[[ TEXT UNDER STUDY open ]]

Very few brands claim to have more than 30 per cent of inventory sold at full price online. The skew of consumption online is still in the metros and mini-metros, which is why the media spend on billboards by sites are centred around these cities. Personally, I do not think the online euphoria will last. It'll not be long before online players start targeting market share rather than grow the market, and we shall see another version of the 'Cola-Wars'.


Problems and disruptors


The product development cycle is an area where Indian brands really need to improve. In India this takes months instead of weeks. Developing programmes with mills in India is a tedious exercise. Clothing job workers can be unreliable on delivery schedules, with absenteeism varying with weather, power availability, festivals, holidays, wedding seasons and the like. World Company and Uniqlo are fine examples of companies that exert extreme control on the entire process - from design and fabric to the production of the garment. An integrated approach can only happen if all stakeholders are in alignment, and this has been an issue in India.

[[ TEXT UNDER STUDY closed ]]
[[ DATASET CONTENT open ]]

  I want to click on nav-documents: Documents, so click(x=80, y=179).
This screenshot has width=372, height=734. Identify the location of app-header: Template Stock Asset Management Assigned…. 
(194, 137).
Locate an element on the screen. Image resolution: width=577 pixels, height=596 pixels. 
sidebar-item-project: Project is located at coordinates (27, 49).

[[ DATASET CONTENT closed ]]
[[ DATASET CONTENT open ]]

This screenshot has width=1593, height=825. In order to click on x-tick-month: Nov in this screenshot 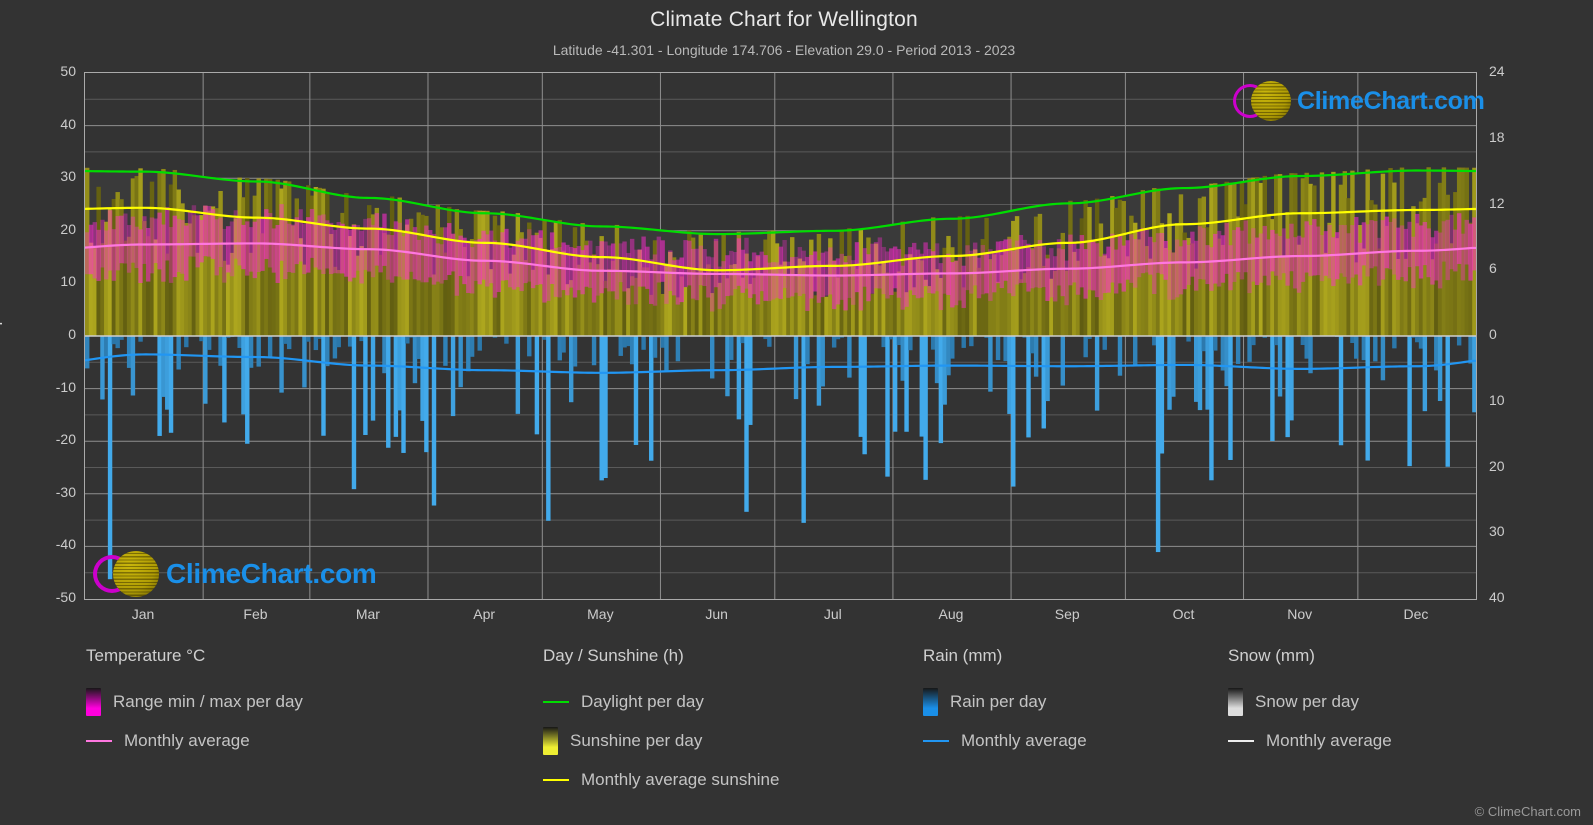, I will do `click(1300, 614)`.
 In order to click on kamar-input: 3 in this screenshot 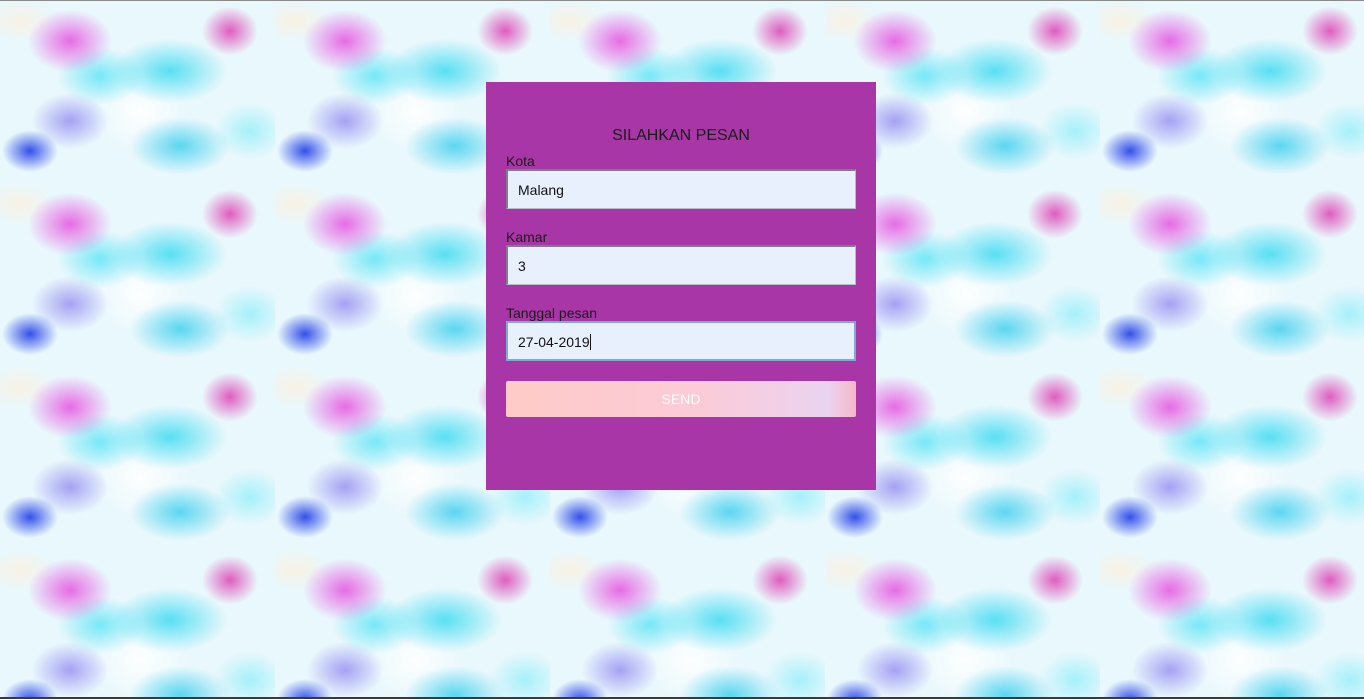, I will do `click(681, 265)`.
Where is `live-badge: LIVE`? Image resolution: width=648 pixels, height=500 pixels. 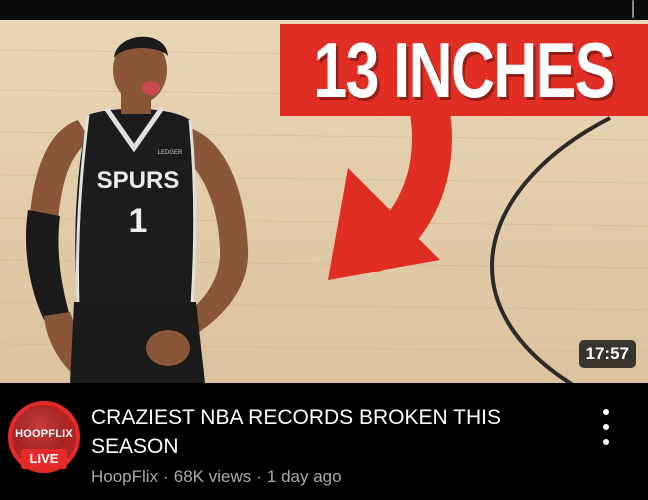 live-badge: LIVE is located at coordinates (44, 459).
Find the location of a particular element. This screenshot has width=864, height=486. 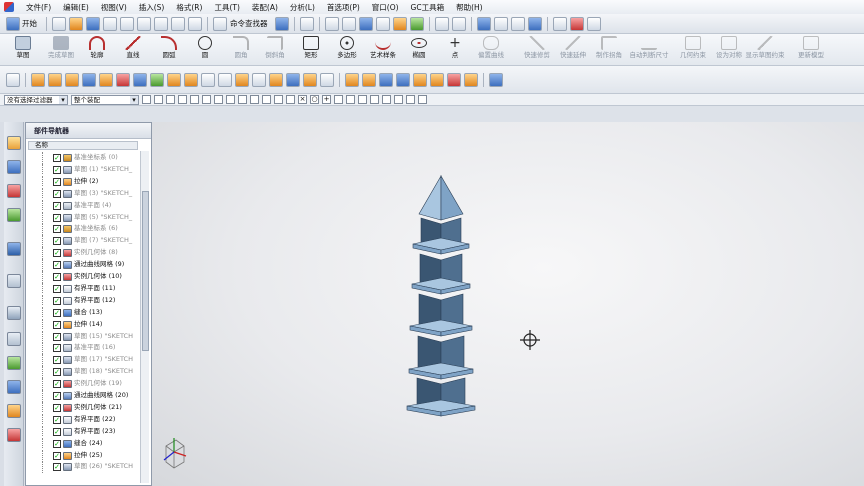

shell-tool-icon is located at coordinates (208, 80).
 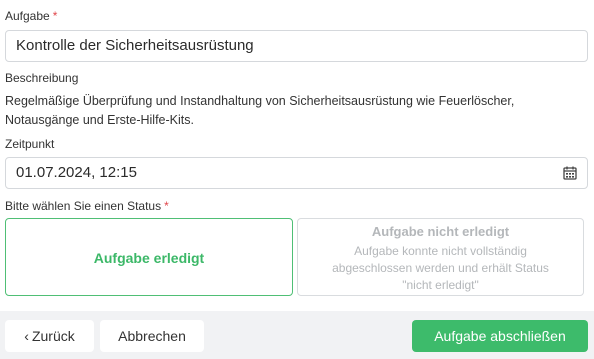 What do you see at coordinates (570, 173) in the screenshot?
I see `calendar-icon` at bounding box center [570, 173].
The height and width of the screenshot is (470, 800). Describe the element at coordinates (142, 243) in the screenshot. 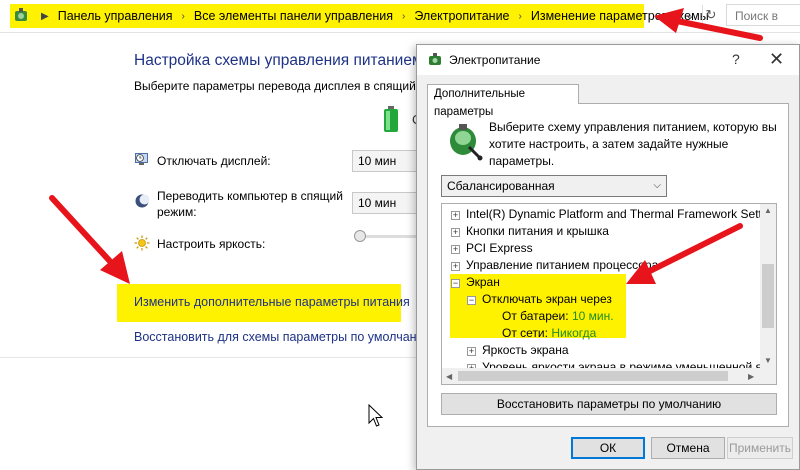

[[ DATASET CONTENT closed ]]

**ACTIVITIES:**
a) Say whether each statement agrees with the text on Indian clothing brands, answering yes or no and quoting the words of the text that decide it: (i) In India, the product development cycle takes weeks rather than months. (ii) The writer expects the online euphoria to last. (iii) World Company and Uniqlo control the whole process from design and fabric to garment production.
b) Carry on the text on Indian clothing brands from its last sentence.

**ANSWERS FOR THIS EXERCISE:**
a)
(i) No: "In India this takes months instead of weeks."
(ii) No: "Personally, I do not think the online euphoria will last."
(iii) Yes: "World Company and Uniqlo are fine examples of companies that exert extreme control on the entire process - from design and fabric to the production of the garment."

b)
On the consumer side, brand loyalty is more likely to decline than grow. The main reason is the similarity in the offerings between brands and their overall proposition to customers. Much as I would like to believe that customers will get more quality conscious, the proliferation of fast fashion brands proves otherwise. Hedonistic consumption of disposable fashion will continue to grow. This is now the excuse to lower the barrier on quality however.


Changing lifestyles is the next disruptor. We moved toward dual income families, and the adoption of e-commerce has created a transparent market so that a brand cannot be sold at differential prices or discounts across channels. Women continue to spend on choices that work best for them, unconcerned about spousal or parental guidelines and preferences. As they say, women dress for other women. That will only grow.


This is the decade when mall fatigue will begin to set in. Many malls that have crossed a decade in existence are finding their catchments shrinking. The thrill of spending the weekend at the mall is now declining, unlike what it was a decade back. Customers may actually flock back to the departmental stores as it is time-saving and more efficient. This is being seen in many other countries as well.


Cost re-engineering is the new mantra. Costs that are being incurred across all functions without adding sufficient value at the end of the value chain need to be curtailed to attain better profitability and margins. Excessive packaging, multiple product labels, bells and whistles to fit out stores, expensive fixturing, over-employing staff and express transportation are all costs that will need correction. GST should help ease many woes if the GST levels are reasonably mandated by the Centre.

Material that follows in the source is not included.